> **Task input**
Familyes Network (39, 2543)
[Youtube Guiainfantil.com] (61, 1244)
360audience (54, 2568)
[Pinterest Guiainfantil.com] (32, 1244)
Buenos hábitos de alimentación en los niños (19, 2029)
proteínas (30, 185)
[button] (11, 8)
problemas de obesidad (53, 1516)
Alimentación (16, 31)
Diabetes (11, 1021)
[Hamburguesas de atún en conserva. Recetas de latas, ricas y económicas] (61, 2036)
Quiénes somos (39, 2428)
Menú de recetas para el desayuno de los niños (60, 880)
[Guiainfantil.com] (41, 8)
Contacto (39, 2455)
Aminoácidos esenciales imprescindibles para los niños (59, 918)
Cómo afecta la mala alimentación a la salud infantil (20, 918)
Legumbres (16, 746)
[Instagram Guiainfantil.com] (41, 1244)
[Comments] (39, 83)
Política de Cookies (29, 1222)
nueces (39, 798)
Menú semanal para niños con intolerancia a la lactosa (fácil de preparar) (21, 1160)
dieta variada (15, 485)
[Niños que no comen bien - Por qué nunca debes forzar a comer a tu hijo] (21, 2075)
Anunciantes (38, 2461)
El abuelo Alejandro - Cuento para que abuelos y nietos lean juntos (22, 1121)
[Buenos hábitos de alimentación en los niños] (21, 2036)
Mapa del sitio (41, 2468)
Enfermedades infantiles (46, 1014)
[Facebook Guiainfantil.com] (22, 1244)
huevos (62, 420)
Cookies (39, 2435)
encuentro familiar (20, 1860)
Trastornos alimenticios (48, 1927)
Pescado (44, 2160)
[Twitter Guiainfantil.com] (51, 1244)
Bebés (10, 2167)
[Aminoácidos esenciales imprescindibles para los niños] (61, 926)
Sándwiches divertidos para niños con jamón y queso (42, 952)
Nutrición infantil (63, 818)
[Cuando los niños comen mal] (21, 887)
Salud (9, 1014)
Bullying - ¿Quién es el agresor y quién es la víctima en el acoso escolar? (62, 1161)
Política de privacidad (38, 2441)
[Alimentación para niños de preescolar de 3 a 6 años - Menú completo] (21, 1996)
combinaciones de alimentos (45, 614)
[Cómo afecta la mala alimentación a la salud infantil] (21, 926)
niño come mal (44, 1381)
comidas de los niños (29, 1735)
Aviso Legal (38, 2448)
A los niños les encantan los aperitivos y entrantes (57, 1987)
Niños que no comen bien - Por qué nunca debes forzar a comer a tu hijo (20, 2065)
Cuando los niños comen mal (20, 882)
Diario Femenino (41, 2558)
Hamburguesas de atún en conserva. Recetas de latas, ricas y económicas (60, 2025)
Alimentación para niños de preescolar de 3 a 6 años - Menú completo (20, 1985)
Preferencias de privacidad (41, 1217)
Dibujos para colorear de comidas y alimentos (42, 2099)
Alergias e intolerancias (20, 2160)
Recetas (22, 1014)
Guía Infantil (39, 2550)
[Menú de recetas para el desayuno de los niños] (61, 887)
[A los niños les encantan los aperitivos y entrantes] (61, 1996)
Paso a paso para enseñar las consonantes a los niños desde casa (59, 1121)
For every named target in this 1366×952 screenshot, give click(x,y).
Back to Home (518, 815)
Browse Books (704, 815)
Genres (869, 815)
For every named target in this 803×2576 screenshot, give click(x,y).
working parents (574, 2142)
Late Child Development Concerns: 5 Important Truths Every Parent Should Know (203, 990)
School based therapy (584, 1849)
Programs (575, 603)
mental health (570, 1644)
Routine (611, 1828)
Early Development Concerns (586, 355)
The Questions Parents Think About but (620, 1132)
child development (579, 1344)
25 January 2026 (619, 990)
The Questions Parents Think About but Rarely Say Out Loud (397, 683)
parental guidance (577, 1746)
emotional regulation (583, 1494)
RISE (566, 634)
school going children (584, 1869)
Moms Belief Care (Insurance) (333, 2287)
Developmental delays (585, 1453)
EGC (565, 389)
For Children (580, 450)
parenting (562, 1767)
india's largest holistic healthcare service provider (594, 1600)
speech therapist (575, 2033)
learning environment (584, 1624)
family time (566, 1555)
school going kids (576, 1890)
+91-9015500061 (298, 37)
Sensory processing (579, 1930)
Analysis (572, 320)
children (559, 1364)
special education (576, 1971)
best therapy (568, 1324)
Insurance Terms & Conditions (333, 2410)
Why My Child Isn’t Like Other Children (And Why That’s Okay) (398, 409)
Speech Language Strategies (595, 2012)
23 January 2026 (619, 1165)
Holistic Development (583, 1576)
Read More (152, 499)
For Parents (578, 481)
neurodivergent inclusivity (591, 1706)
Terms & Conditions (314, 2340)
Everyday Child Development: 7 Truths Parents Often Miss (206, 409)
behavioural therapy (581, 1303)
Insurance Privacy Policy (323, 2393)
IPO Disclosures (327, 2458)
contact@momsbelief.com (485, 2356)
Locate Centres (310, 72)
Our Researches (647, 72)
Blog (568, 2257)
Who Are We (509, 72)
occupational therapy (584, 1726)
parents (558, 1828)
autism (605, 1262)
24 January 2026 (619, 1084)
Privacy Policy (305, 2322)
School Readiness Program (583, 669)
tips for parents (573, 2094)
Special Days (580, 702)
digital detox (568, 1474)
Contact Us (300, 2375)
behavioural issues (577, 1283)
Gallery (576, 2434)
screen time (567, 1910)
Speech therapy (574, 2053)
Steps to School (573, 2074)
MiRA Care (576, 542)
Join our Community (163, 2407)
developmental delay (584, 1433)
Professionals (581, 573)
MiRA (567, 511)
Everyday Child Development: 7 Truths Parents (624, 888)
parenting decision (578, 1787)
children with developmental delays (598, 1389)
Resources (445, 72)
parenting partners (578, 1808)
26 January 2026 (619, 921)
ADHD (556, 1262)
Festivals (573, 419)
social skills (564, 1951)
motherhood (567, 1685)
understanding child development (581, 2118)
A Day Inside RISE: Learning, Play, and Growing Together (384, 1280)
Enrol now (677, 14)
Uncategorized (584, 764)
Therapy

> **How to complete this task**
Copy all of the data exactly. Skip nothing.

> **Exercise answer**
Familyes Network (39, 2543)
[Youtube Guiainfantil.com] (61, 1244)
360audience (54, 2568)
[Pinterest Guiainfantil.com] (32, 1244)
Buenos hábitos de alimentación en los niños (19, 2029)
proteínas (30, 185)
[button] (11, 8)
problemas de obesidad (53, 1516)
Alimentación (16, 31)
Diabetes (11, 1021)
[Hamburguesas de atún en conserva. Recetas de latas, ricas y económicas] (61, 2036)
Quiénes somos (39, 2428)
Menú de recetas para el desayuno de los niños (60, 880)
[Guiainfantil.com] (41, 8)
Contacto (39, 2455)
Aminoácidos esenciales imprescindibles para los niños (59, 918)
Cómo afecta la mala alimentación a la salud infantil (20, 918)
Legumbres (16, 746)
[Instagram Guiainfantil.com] (41, 1244)
[Comments] (39, 83)
Política de Cookies (29, 1222)
nueces (39, 798)
Menú semanal para niños con intolerancia a la lactosa (fácil de preparar) (21, 1160)
dieta variada (15, 485)
[Niños que no comen bien - Por qué nunca debes forzar a comer a tu hijo] (21, 2075)
Anunciantes (38, 2461)
El abuelo Alejandro - Cuento para que abuelos y nietos lean juntos (22, 1121)
[Buenos hábitos de alimentación en los niños] (21, 2036)
Mapa del sitio (41, 2468)
Enfermedades infantiles (46, 1014)
[Facebook Guiainfantil.com] (22, 1244)
huevos (62, 420)
Cookies (39, 2435)
encuentro familiar (20, 1860)
Trastornos alimenticios (48, 1927)
Pescado (44, 2160)
[Twitter Guiainfantil.com] (51, 1244)
Bebés (10, 2167)
[Aminoácidos esenciales imprescindibles para los niños] (61, 926)
Sándwiches divertidos para niños con jamón y queso (42, 952)
Nutrición infantil (63, 818)
[Cuando los niños comen mal] (21, 887)
Salud (9, 1014)
Bullying - ¿Quién es el agresor y quién es la víctima en el acoso escolar? (62, 1161)
Política de privacidad (38, 2441)
[Alimentación para niños de preescolar de 3 a 6 años - Menú completo] (21, 1996)
combinaciones de alimentos (45, 614)
[Cómo afecta la mala alimentación a la salud infantil] (21, 926)
niño come mal (44, 1381)
comidas de los niños (29, 1735)
Aviso Legal (38, 2448)
A los niños les encantan los aperitivos y entrantes (57, 1987)
Niños que no comen bien - Por qué nunca debes forzar a comer a tu hijo (20, 2065)
Cuando los niños comen mal (20, 882)
Diario Femenino (41, 2558)
Hamburguesas de atún en conserva. Recetas de latas, ricas y económicas (60, 2025)
Alimentación para niños de preescolar de 3 a 6 años - Menú completo (20, 1985)
Preferencias de privacidad (41, 1217)
Dibujos para colorear de comidas y alimentos (42, 2099)
Alergias e intolerancias (20, 2160)
Recetas (22, 1014)
Guía Infantil (39, 2550)
[Menú de recetas para el desayuno de los niños] (61, 887)
[A los niños les encantan los aperitivos y entrantes] (61, 1996)
Paso a paso para enseñar las consonantes a los niños desde casa (59, 1121)
For every named target in this 1366×952 screenshot, give click(x,y).
Back to Home (518, 815)
Browse Books (704, 815)
Genres (869, 815)
For every named target in this 803×2576 screenshot, give click(x,y).
working parents (574, 2142)
Late Child Development Concerns: 5 Important Truths Every Parent Should Know (203, 990)
School based therapy (584, 1849)
Programs (575, 603)
mental health (570, 1644)
Routine (611, 1828)
Early Development Concerns (586, 355)
The Questions Parents Think About but (620, 1132)
child development (579, 1344)
25 January 2026 (619, 990)
The Questions Parents Think About but Rarely Say Out Loud (397, 683)
parental guidance (577, 1746)
emotional regulation (583, 1494)
RISE (566, 634)
school going children (584, 1869)
Moms Belief Care (Insurance) (333, 2287)
Developmental delays (585, 1453)
EGC (565, 389)
For Children (580, 450)
parenting (562, 1767)
india's largest holistic healthcare service provider (594, 1600)
speech therapist (575, 2033)
learning environment (584, 1624)
family time (566, 1555)
school going kids (576, 1890)
+91-9015500061 (298, 37)
Sensory processing (579, 1930)
Analysis (572, 320)
children (559, 1364)
special education (576, 1971)
best therapy (568, 1324)
Insurance Terms & Conditions (333, 2410)
Why My Child Isn’t Like Other Children (And Why That’s Okay) (398, 409)
Speech Language Strategies (595, 2012)
23 January 2026 (619, 1165)
Holistic Development (583, 1576)
Read More (152, 499)
For Parents (578, 481)
neurodivergent inclusivity (591, 1706)
Terms & Conditions (314, 2340)
Everyday Child Development: 7 Truths Parents Often Miss (206, 409)
behavioural therapy (581, 1303)
Insurance Privacy Policy (323, 2393)
IPO Disclosures (327, 2458)
contact@momsbelief.com (485, 2356)
Locate Centres (310, 72)
Our Researches (647, 72)
Blog (568, 2257)
Who Are We (509, 72)
occupational therapy (584, 1726)
parents (558, 1828)
autism (605, 1262)
24 January 2026 (619, 1084)
Privacy Policy (305, 2322)
School Readiness Program (583, 669)
tips for parents (573, 2094)
Special Days (580, 702)
digital detox (568, 1474)
Contact Us (300, 2375)
behavioural issues (577, 1283)
Gallery (576, 2434)
screen time (567, 1910)
Speech therapy (574, 2053)
Steps to School (573, 2074)
MiRA Care (576, 542)
Join our Community (163, 2407)
developmental delay (584, 1433)
Professionals (581, 573)
MiRA (567, 511)
Everyday Child Development: 7 Truths Parents (624, 888)
parenting decision (578, 1787)
children with developmental delays (598, 1389)
Resources (445, 72)
parenting partners (578, 1808)
26 January 2026 (619, 921)
ADHD (556, 1262)
Festivals (573, 419)
social skills (564, 1951)
motherhood (567, 1685)
understanding child development (581, 2118)
A Day Inside RISE: Learning, Play, and Growing Together (384, 1280)
Enrol now (677, 14)
Uncategorized (584, 764)
Therapy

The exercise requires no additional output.